■ **RECORDS PROVIDED**:
↓
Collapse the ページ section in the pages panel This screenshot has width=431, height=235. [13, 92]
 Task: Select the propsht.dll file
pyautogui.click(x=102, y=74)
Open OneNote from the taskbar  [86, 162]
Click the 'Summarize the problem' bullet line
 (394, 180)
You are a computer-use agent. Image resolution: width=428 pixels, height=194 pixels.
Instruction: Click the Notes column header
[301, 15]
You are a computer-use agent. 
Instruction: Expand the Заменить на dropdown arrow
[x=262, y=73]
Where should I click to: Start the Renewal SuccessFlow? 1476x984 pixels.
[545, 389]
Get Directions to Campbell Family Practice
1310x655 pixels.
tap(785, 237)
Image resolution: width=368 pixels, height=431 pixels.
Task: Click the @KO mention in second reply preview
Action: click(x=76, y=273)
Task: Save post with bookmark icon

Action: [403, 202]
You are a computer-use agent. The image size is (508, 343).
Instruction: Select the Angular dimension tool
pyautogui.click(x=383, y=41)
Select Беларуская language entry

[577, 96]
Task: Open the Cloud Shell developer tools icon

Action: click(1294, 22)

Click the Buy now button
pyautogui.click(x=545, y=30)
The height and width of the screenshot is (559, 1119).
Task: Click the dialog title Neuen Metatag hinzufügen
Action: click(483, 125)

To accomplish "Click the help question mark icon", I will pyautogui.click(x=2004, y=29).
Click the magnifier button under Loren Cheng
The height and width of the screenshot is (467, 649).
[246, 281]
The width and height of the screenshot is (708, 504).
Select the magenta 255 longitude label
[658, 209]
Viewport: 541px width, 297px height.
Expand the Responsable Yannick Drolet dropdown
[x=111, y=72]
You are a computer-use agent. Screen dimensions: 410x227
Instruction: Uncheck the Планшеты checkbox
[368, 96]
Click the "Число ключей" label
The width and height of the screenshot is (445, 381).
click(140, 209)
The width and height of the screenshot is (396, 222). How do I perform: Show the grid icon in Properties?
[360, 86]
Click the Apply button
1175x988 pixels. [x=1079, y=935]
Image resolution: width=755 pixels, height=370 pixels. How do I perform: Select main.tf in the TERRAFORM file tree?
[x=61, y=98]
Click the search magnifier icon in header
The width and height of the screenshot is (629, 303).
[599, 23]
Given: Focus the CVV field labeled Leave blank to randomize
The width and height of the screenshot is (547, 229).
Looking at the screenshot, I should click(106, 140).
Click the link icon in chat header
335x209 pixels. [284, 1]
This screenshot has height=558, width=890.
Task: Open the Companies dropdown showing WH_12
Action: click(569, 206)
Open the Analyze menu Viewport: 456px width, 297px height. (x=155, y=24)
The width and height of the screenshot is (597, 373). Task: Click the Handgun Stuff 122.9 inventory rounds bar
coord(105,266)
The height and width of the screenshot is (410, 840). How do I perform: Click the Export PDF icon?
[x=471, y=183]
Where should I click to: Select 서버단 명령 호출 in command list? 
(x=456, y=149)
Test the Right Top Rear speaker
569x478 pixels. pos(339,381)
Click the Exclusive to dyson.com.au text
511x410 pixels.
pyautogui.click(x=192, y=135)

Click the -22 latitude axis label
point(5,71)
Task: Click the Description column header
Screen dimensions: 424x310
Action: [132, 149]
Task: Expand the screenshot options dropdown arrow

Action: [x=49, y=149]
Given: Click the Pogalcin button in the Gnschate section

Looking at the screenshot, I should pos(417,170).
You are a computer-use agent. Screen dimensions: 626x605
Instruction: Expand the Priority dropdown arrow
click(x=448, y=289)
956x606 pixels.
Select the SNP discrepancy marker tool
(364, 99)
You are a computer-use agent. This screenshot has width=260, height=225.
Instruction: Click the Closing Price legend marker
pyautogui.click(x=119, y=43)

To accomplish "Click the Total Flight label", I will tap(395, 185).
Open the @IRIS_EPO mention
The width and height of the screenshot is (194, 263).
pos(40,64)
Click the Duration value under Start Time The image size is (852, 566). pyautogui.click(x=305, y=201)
↑
■ **PROBLEM TO WORK ON**:
Only a number is expected here: the tally of lines above that contain "size". Please write nothing more.

■ **TASK ANSWER**:
2